My wife suggested we go to the pub separately & relive our 1st date.
So she walked over to me and said “can I buy you a drink?”
I replied “sorry I’m married.”
[creating animals]
God- I want an animal with 2 humps
Angel- And a cute face?
G- Yes.. And make them spit at humans
A- LOL
G- LOL
So many homophobes turn out to be secretly gay that I’m nervous I’m secretly a giant spider
I never thought I’d be the kind of woman to wear fur. Then I got 16 cats.
I got hit on by a 23 yr old today, like wtf am I supposed to do with her? Give her lunch money?
When my youngest brother was little he was being bullied and went to my parents for help. They told him “Sticks and stones may break my bones” they then asked him to finish the phrase and he said “but chains and whips excite me” he seriously thought that was he second part.
5: I want to do something no one else has ever done.
Me: Help me clean?
5: No. Something fun.
I learned 2 things today:
My cat is slightly smaller than an average duck
That won’t stop her from trying to fight an average duck
[doorbell]
delivery guy: parcel for Moose Allain
me: oh, thanks
delivery guy: can I just take a photo?
me: haha yes, of course, where would you like me to
delivery guy: of the parcel
[Spelling Bee]
Her: Your word is consent.
Him: Can you describe the word?
Her: Yes.
*walks past German Shepherd and nods* Officer…
waiter: have a good day
me: love you too
If you think you’re socially awkward, one time a woman I barely know was pointing to something on my shirt and I thought she wanted to start a finger sword fight with me.
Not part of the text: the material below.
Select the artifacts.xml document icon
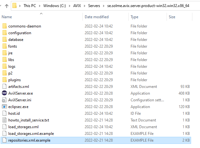 click(x=4, y=87)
interviewer: we like to think of ourselves as a family. we like to have fun.
me: well, which is it?
So, if you get pregnant in Vegas, does the baby have to stay there?
Sue from work says putting zucchini in her brownie makes it incredibly moist. I told Sue I’ve had similar successes.
As long as you don’t ever give them your real name they can’t accuse you of not keeping the mystery alive in your relationship
I got invited to an acquaintance’s baby shower, I thought I bought teeth rings, I bought this woman’s baby a freaking dog toy. 🙃
My husband reprogrammed my radio stations to country so I pulled over and set the car on fire.
[Planning a heist]
ME: Did you scope the place out?
PARTNER: Yes, they have two armed guards
ME: So we’re evenly matched in terms of limbs
Facebook: Do you know this person?
Me: Yes!
Facebook: Do you want to connect?
Me: Absolutely not.
*seductively wipes mashed potatoes from my eyebrow*
Him: I started dating a younger woman…. She’s sixty-five.
Me: And her parents are OK with this?
Before kids: I’m going to age like fine wine.
After kids: I’m aging like cheese. Left outside.
No, I DON’T know the lyrics. I just want to make the noises.
Holy shit. I just remembered I was in Twilight.
Not ALL my jumpsuits are for crime fighting. One is for leisure fighting.